### Task to carry out
Reproduce verbatim the line in which "182x323 pixels. At" occurs, together with each line that follows it to the end of the listing, and nothing more.

### Material provided
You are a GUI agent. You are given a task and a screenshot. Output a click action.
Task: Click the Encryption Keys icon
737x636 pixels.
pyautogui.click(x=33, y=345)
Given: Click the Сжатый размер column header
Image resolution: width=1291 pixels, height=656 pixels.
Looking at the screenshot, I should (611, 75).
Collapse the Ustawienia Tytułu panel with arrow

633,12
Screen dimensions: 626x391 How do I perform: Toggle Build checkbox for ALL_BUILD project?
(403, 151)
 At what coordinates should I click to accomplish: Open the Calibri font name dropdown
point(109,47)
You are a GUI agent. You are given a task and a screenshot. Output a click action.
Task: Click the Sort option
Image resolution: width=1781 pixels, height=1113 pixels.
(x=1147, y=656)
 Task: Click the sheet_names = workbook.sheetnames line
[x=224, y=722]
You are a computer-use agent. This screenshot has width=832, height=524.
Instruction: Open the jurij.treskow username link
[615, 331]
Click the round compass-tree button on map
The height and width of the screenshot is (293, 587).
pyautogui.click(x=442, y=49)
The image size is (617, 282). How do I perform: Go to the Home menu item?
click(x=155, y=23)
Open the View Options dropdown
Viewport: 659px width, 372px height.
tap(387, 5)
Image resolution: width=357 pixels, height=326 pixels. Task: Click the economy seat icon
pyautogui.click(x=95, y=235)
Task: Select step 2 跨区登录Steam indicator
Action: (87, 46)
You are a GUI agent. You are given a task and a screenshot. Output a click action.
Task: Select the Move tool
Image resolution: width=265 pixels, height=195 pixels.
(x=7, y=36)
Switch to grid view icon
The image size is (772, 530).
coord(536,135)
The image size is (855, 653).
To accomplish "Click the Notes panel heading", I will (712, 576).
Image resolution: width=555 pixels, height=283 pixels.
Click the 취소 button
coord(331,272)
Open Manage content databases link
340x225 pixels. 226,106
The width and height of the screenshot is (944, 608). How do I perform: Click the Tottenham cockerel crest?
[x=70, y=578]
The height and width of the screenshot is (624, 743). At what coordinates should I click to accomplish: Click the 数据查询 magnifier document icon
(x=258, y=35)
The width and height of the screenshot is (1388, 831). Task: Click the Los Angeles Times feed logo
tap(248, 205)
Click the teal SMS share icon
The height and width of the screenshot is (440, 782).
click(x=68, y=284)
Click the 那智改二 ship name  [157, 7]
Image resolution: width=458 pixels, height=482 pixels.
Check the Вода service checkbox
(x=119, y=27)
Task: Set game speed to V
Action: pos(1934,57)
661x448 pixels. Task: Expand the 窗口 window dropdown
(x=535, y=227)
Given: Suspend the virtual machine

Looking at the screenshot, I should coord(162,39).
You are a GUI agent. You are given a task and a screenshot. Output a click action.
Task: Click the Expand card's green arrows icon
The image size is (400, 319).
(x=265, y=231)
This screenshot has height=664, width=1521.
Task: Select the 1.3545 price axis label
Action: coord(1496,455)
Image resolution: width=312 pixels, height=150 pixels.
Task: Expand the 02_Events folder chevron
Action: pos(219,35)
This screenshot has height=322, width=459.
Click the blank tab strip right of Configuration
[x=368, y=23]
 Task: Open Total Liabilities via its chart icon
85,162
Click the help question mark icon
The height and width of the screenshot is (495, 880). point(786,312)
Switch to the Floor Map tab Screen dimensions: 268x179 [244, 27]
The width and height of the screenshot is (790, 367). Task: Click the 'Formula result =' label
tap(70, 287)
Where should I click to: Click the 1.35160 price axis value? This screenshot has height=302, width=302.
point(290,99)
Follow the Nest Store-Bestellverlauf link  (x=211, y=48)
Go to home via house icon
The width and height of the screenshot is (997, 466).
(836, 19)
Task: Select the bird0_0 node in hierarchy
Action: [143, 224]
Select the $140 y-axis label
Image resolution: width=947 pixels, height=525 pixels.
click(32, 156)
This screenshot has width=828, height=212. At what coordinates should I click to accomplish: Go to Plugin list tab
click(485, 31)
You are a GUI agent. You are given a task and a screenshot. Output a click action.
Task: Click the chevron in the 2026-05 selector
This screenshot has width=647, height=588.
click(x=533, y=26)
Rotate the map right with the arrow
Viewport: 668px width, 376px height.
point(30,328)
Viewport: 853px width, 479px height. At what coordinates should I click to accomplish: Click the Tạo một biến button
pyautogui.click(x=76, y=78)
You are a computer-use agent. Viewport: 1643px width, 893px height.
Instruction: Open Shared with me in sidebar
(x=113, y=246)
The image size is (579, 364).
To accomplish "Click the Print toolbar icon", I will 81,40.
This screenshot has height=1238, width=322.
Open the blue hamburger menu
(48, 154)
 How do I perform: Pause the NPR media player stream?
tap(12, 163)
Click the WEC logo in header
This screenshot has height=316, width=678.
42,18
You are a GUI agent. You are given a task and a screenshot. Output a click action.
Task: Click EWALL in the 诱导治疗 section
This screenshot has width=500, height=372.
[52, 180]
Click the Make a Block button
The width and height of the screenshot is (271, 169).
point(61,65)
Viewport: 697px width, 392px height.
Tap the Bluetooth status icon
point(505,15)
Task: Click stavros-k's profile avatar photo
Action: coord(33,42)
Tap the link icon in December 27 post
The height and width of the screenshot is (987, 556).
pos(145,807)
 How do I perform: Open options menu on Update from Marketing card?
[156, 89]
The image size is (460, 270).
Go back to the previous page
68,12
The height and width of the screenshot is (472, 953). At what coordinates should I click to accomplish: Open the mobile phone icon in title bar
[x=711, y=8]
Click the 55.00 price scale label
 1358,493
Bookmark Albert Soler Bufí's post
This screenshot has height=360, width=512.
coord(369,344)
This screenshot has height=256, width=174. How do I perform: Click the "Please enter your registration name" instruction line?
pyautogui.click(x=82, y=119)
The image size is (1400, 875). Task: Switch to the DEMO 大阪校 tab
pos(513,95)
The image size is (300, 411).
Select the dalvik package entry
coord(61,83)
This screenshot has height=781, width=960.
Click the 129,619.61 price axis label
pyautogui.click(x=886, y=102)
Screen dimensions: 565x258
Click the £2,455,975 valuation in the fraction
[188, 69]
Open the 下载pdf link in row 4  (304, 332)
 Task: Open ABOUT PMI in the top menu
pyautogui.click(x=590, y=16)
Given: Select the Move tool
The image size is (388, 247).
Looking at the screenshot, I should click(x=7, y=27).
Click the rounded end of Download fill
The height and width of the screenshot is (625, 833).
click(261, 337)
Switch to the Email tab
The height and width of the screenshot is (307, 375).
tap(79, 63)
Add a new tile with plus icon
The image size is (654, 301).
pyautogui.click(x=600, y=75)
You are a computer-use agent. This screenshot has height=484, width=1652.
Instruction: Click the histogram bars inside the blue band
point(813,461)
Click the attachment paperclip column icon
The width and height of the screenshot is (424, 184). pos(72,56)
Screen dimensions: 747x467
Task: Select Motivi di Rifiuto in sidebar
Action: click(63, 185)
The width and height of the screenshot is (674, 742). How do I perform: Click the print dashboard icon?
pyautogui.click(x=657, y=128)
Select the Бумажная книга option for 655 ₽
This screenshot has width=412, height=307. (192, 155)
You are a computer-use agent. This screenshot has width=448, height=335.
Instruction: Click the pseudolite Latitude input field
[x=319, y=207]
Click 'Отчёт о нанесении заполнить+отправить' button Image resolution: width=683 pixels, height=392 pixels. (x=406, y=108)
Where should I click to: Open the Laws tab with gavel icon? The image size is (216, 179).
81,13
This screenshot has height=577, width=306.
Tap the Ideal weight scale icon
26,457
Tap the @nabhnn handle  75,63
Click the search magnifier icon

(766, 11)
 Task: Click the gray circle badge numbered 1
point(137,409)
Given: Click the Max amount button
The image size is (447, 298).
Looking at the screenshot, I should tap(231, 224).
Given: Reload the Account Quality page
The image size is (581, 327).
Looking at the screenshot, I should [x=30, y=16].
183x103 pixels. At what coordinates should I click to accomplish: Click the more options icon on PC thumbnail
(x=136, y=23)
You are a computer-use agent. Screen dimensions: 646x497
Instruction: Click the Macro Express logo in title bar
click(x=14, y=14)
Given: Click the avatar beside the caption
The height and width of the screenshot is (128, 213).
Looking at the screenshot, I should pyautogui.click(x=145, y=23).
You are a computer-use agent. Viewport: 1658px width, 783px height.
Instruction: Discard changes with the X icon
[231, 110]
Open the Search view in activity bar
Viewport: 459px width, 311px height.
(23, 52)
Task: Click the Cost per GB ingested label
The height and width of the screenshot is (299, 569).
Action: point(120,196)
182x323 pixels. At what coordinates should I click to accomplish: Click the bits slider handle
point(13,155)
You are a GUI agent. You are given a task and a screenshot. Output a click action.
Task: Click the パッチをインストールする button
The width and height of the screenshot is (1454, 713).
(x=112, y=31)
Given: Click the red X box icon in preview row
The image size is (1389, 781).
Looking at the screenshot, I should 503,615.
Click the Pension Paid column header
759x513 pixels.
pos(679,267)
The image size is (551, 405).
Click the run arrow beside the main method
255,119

### Finished task
182x323 pixels. At what coordinates should I click to accomplish: Click the bits slider handle
point(13,155)
You are a GUI agent. You are given a task and a screenshot. Output a click action.
Task: Click the パッチをインストールする button
The width and height of the screenshot is (1454, 713).
(x=112, y=31)
Given: Click the red X box icon in preview row
The image size is (1389, 781).
Looking at the screenshot, I should 503,615.
Click the Pension Paid column header
759x513 pixels.
pos(679,267)
The image size is (551, 405).
Click the run arrow beside the main method
255,119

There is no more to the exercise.